▸ WHAT THE TASK ASKS
The task calls for the count of lines containing "screenshot" in these records, given as a number with no other words.

[Stored records]
----------

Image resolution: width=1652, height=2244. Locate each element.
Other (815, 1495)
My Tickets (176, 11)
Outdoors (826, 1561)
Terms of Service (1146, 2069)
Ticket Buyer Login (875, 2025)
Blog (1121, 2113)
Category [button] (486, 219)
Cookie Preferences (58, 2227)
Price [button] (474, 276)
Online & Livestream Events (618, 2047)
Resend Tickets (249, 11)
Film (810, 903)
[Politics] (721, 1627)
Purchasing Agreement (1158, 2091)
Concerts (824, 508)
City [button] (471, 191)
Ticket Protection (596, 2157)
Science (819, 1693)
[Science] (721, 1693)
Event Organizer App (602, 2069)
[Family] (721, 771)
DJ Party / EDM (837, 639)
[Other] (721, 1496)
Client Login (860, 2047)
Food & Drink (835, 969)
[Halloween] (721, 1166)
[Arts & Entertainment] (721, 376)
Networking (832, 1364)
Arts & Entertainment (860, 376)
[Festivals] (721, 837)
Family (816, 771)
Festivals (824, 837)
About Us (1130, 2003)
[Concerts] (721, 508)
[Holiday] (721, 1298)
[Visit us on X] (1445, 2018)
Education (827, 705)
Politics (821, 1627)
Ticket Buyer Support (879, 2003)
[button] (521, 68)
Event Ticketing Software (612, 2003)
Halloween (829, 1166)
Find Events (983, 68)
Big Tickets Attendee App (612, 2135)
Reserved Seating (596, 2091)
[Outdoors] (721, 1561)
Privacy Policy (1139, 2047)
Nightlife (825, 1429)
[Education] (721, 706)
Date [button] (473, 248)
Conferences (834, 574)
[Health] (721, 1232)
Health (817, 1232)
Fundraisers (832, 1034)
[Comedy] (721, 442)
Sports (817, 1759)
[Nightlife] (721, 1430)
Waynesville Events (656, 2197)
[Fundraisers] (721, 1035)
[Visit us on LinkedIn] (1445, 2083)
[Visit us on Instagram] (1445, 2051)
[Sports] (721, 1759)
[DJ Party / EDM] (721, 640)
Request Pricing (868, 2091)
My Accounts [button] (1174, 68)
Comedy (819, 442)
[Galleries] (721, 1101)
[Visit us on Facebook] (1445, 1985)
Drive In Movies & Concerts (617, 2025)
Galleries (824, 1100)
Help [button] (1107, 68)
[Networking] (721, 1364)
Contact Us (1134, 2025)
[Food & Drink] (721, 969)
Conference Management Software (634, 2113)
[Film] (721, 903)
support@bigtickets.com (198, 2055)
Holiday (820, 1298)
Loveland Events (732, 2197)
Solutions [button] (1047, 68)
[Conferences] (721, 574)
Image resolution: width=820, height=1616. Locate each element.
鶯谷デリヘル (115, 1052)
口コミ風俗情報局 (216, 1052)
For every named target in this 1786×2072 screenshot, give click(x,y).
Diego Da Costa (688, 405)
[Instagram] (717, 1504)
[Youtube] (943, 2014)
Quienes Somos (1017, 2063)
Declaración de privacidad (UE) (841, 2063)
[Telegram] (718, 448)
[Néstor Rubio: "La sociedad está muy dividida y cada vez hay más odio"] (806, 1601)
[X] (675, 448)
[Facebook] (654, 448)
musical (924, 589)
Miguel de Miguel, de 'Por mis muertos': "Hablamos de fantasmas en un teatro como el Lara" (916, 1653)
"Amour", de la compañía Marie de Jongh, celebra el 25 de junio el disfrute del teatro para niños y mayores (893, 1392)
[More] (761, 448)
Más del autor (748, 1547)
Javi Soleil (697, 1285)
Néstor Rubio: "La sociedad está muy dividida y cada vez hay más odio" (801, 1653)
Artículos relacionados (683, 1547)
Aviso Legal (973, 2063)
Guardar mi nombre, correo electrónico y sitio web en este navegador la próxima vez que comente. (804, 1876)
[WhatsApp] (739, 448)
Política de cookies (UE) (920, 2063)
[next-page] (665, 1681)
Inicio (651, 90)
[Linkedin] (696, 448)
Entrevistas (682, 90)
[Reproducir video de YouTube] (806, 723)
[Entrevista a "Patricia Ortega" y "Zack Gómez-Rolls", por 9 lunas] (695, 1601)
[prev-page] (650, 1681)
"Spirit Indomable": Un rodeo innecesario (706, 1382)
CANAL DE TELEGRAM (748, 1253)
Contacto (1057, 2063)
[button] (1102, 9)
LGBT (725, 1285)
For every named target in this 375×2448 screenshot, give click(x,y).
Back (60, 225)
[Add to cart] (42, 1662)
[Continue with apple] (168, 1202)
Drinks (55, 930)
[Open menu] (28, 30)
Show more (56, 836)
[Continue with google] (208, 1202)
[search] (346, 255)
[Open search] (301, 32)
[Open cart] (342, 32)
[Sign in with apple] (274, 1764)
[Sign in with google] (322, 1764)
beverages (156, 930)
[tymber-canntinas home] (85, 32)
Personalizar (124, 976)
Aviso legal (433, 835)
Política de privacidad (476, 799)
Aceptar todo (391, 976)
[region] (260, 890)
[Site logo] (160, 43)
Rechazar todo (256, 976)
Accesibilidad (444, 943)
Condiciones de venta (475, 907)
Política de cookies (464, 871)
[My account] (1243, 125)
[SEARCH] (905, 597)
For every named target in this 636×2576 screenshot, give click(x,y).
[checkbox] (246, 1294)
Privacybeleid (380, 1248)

----------

▸ EXERCISE SOLUTION
3